Can anyone help me on determining the flow rate of argon?

Can anyone help me on determining the flow rate of argon?

(OP)
I am an intern at a steel mill. I very new to this, so bear with me. I currently have a project to size a flowmeter. I know the pressure upstream is around 200psig, this is coming from and Airliquide vessel outside the plant. Down stream we have a pressure regulator and it is regulated down to 80 psig. The headlosses for the system will take forever to determine. The temperature leaving the vessel is -20 degrees F and I am not sure what the temp is at the regulator. Please any help would be greatly appreciated.

RE: Can anyone help me on determining the flow rate of argon?

Constant enthalpy?
Heat gain/loss from piping to 80 psig regulator depends on flow rate, ambient temp, insulation, etc.

Look at http://webbook.nist.gov/chemistry/fluid/  for argon thermo physical properties.  

I assume you want the temp of gas downstream of the 80 psig regulator.

Determine the process, look up the thermo physical properties.

RE: Can anyone help me on determining the flow rate of argon?

(OP)
Actually I need the flow rate. Sorry for the confusion. I am trying to determine the max and min flow rates for the application. I believe the temperature of the gas is 70 degree F, because the pipe goes underground.

RE: Can anyone help me on determining the flow rate of argon?
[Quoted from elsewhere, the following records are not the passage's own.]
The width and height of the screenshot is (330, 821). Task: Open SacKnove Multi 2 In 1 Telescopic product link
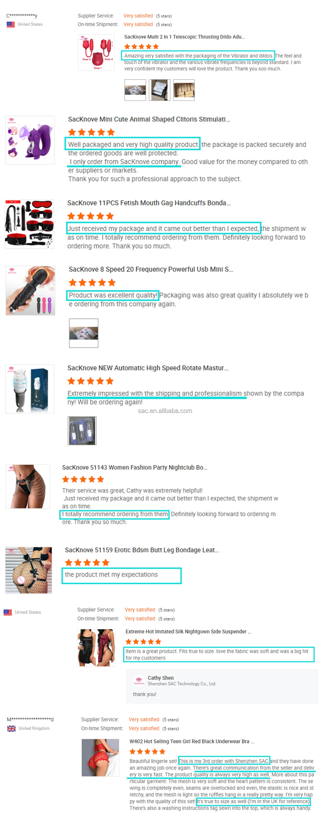184,37
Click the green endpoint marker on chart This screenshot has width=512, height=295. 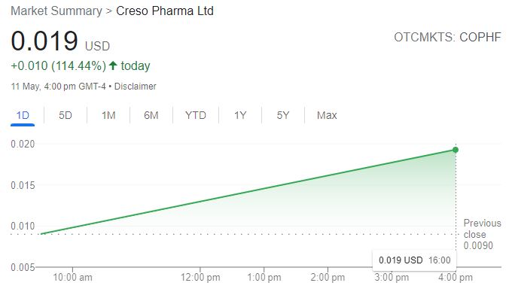coord(456,150)
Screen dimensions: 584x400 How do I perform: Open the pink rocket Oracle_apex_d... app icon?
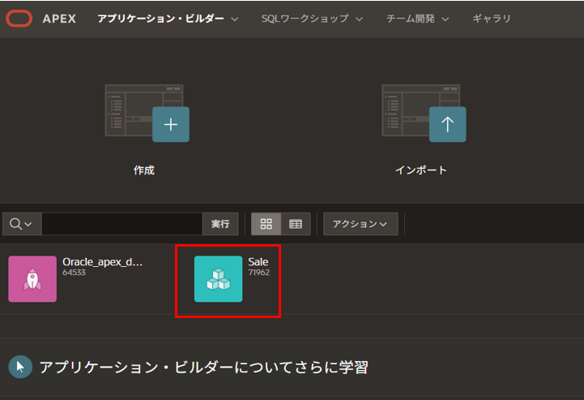tap(32, 279)
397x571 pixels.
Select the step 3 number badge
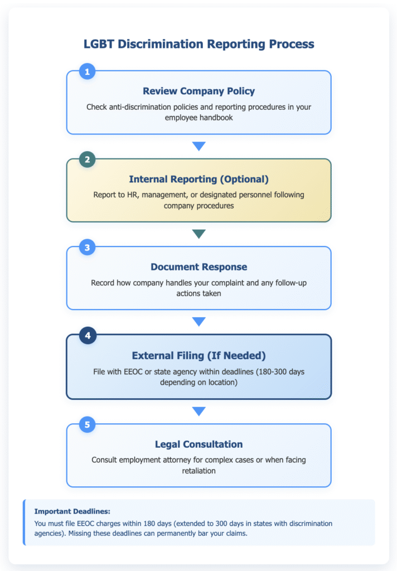(x=87, y=248)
All you need to find out is what range of flowrates you want to measure and where you will have room to put in a flow meter, in the 200 psi line or in the 80 psi line.
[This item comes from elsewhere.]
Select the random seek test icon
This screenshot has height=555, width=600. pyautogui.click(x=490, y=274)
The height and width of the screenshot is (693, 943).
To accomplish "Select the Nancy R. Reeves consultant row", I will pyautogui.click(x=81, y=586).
You will also need to determine how accurate you need the flowrate measurement.  A rough flowrate can be determined from a simple orifice plate, for +/- 0.5% you'll need a proper flow meter of some type of which there are several types to chose from, a meter tube with a machined orifice fitting or a turbine meter, or you could use a coriolis meter.  You should have a straight place about equal to 20 x the pipe diameter to install a proper metering device.
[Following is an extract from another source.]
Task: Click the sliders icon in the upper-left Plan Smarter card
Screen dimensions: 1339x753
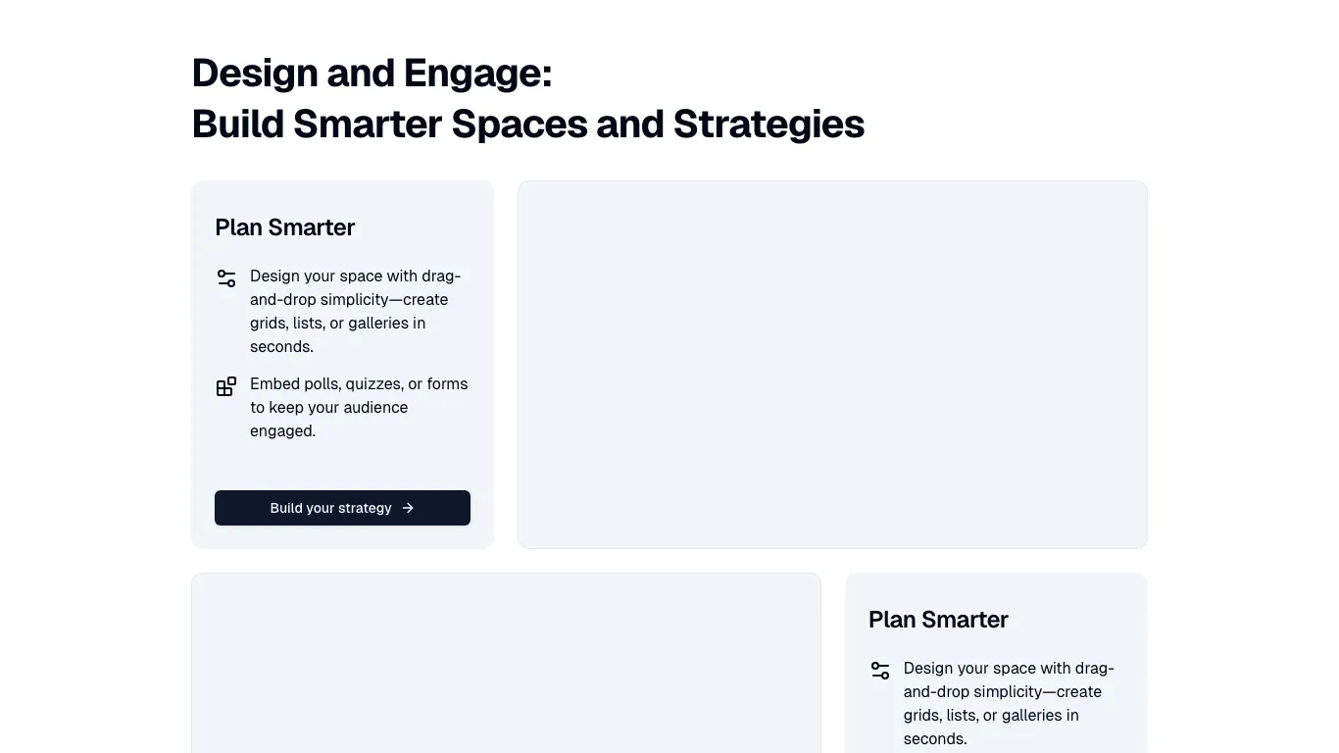Action: (x=226, y=278)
You may be able to get an idea of the average flowrates by finding out how many times they are filling the tank and divide by the hours of operation, then apply some "factors".

If you still can't estimate the hi and lo flow rates, make a rough estimate of the lengths of pipe of various pipe diameters going from the vessel to the regulator, measure the temp at the tank and regulator and repost the answer here, or send me an e-mail if you like.

   Going the Big Inch! worm
http://virtualpipeline.spaces.msn.com

RE: Can anyone help me on determining the flow rate of argon?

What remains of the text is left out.